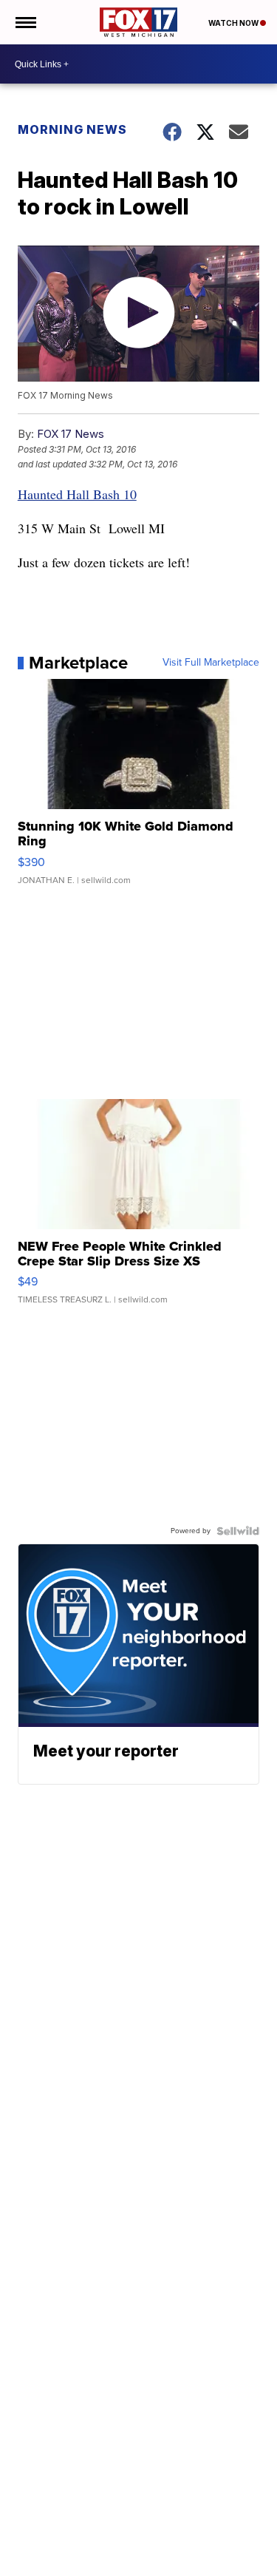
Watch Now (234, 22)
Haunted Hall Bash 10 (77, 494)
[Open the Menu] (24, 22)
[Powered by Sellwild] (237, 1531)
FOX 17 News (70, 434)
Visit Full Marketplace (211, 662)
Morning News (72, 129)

WORK ORDER – Above are records to transcribe exactly; leave their pictures out.

REPLY –
Watch Now (234, 22)
Haunted Hall Bash 10 (77, 494)
[Open the Menu] (24, 22)
[Powered by Sellwild] (237, 1531)
FOX 17 News (70, 434)
Visit Full Marketplace (211, 662)
Morning News (72, 129)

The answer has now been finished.